There are plenty of story puzzles to wrap your noggin around. From classic block sliding to mathematical equations they are presented nicely and often imaginatively. It’s very satisfying when you work out a puzzle quickly and more so when you stream off 4 or 5 in succession. There are a couple of negatives that I should point out though. Sometimes the wording of a puzzle’s information can be a little vague but a dash common sense is usually the simple answer to that problem. A little less forgivable comes when a puzzle has more than one solution. The aforementioned house thief for example has 15 (according to a quick Google search, anyway) possible solutions. When I worked out my first answer, the game frustratingly told me it was wrong and docked points. This really shouldn’t happen in a game of this nature. Thankfully, these situations are very few and far between.

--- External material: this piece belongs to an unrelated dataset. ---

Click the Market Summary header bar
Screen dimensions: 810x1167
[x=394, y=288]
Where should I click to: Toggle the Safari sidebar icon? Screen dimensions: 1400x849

To assist in working out puzzles, you have access to a blank notes page where you can scribble down anything you think might be useful. I also found a lot of enjoyment from using other real life methods to work out answers. Such as setting up a spreadsheet to work out a mother and daughter’s ages or cutting out a cardboard cube to work out how the symbols on each side line up.
Even Layton veterans are likely to get stumped at some point and this is where ‘Eureka’ hints come into play. Hidden amongst each beautifully hand drawn scene are two eurekas. To collect, you simply tap them and they are added to the collection in your satchel. You can then spend Eurekas on hints or you can buy your way past a puzzle completely. There are more than enough hidden Eurekas to get you through the game, but if you run out, more can be brought via an in-app purchase.
Aside from the story puzzles, you will occasionally be awarded with a cue card. These feature a cartoon scene with a short phrase. The final word is blanked out and you must fill it in by firstly unscrambling 4 short words and then using the highlighted letters to un-jumble the missing word.
The Jim and Frank Mysteries is an excellent game in its own right, no matter what the similarities are to a certain Professor Layton. Whilst there are a few frustrating moments that can cause a grumble, the good parts easily outweigh them. With over 60 puzzles to set your mind into action, the game will keep you occupied for many hours and at the current launch price of 59p, is a complete no-brainer purchase.